Design, setting, participants, & measurements: Twelve patients randomly received in a crossover manner a single oral dose of ciprofloxacin 750 mg alone and plus lanthanum carbonate 1 g three times daily with meals for six doses, with a washout interval of 7 to 14 d. Serial blood and urine samples were collected for 24 h after ciprofloxacin administration, and ciprofloxacin concentrations were determined using reverse-phase HPLC. Pharmacokinetic parameters of ciprofloxacin were calculated by noncompartmental methods, and the effect of lanthanum on ciprofloxacin pharmacokinetic parameters was assessed using ANOVA.
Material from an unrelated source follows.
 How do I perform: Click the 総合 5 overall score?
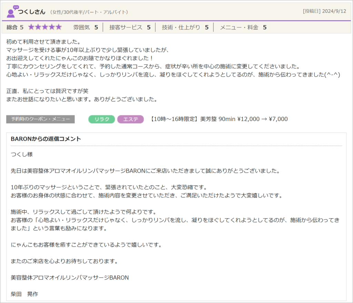click(x=15, y=27)
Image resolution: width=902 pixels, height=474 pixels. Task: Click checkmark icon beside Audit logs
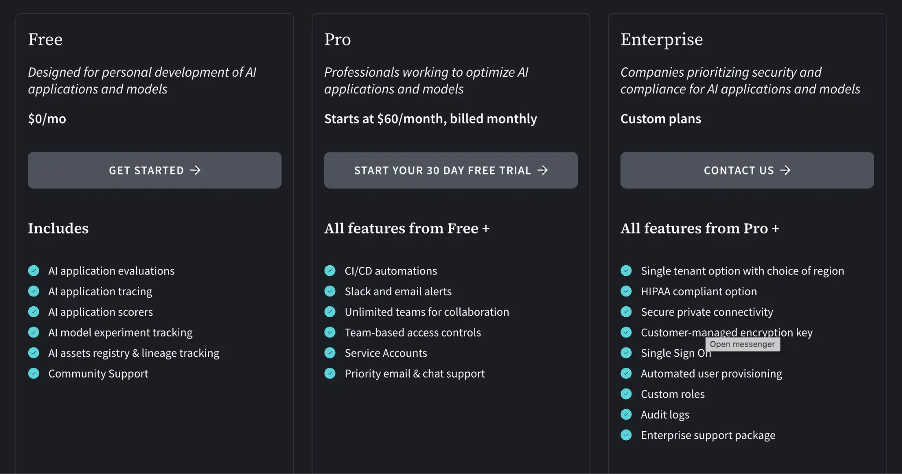(x=626, y=415)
Results: Lanthanum decreased (P < 0.001) the mean ciprofloxacin area under the plasma concentration–time curve by 54% and the maximum plasma concentration by 56%. The 24-h urinary recovery of ciprofloxacin was reduced by 52% by lanthanum (P < 0.001). No statistically significant differences in ciprofloxacin time to maximum plasma concentration, elimination half-life, and renal clearance occurred between the two arms.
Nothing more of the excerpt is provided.